EXERCISE INSTRUCTIONS> Copy the records starting at the line with "Click the 'Question and Answer' heading" and ending at the line with "Open the grid", changing "selector" to "picker" and leaving everything else the same.
* START MATERIAL SUPPLIED *
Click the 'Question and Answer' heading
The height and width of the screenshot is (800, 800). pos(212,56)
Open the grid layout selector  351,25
* END MATERIAL SUPPLIED *
* START MATERIAL SUPPLIED *
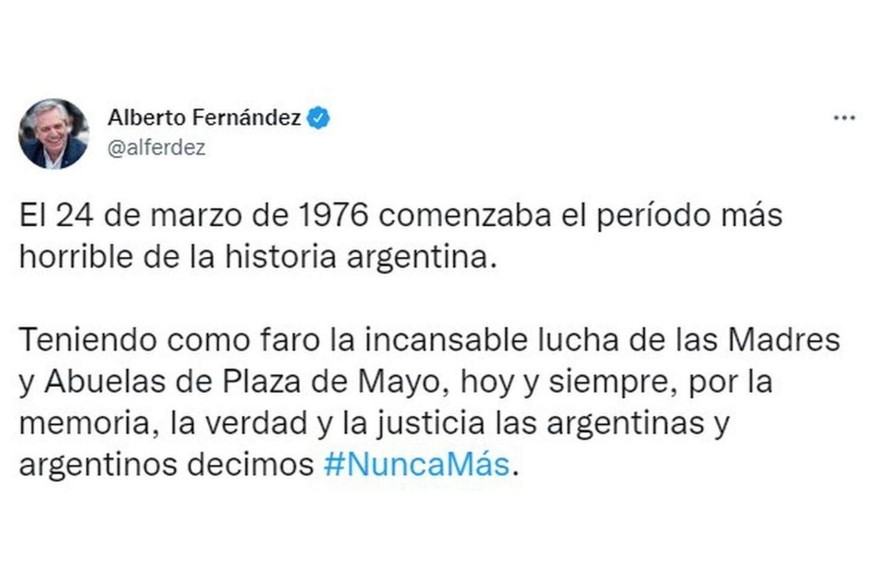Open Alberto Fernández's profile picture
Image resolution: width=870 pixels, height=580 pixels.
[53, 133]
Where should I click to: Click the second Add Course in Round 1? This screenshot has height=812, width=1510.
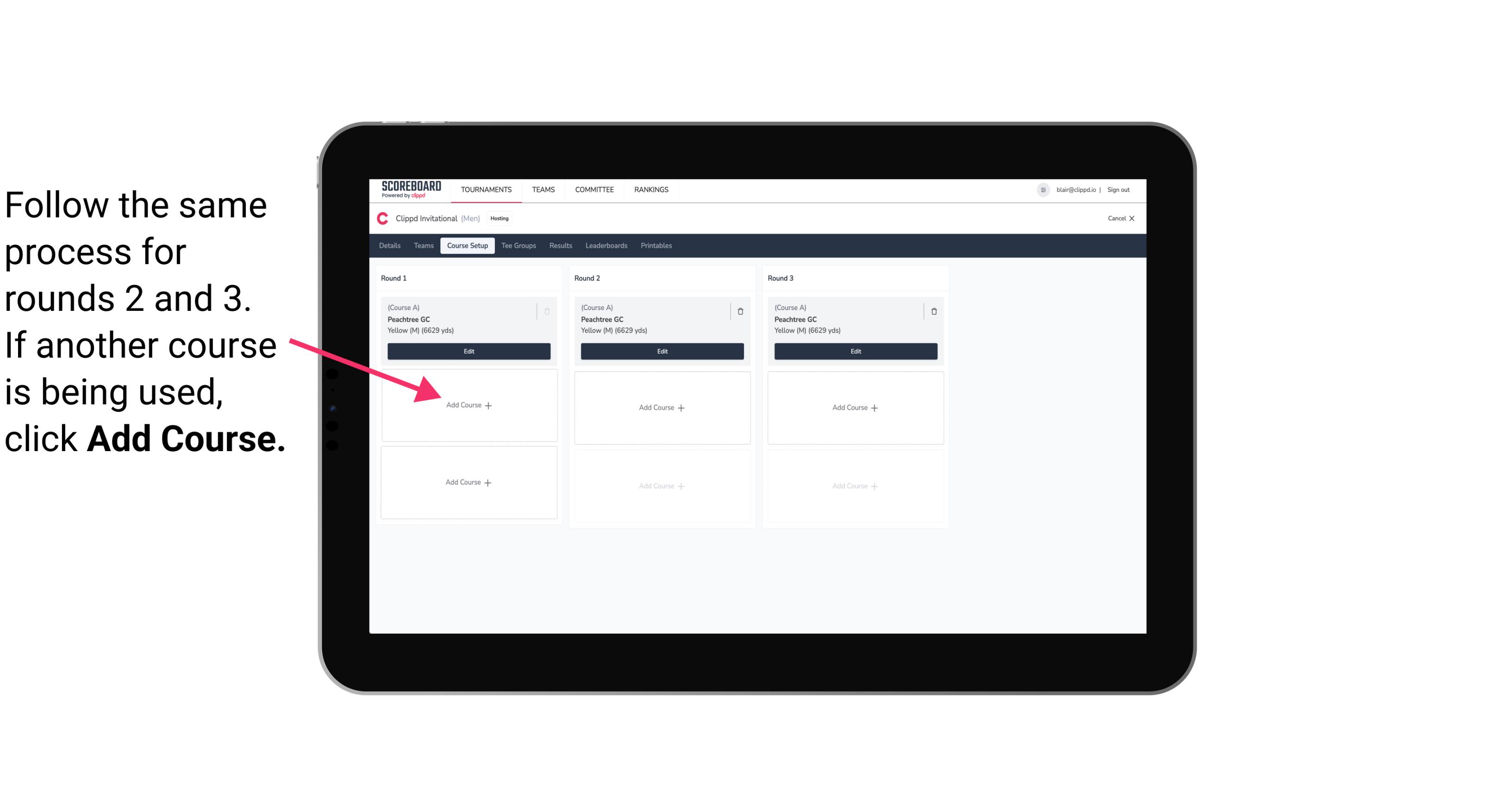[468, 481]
* END MATERIAL SUPPLIED *
* START MATERIAL SUPPLIED *
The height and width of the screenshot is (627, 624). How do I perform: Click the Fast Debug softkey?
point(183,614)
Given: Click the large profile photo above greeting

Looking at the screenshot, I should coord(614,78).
* END MATERIAL SUPPLIED *
EXERCISE OUTPUT>
Click the 'Question and Answer' heading
The height and width of the screenshot is (800, 800). pos(212,56)
Open the grid layout picker  351,25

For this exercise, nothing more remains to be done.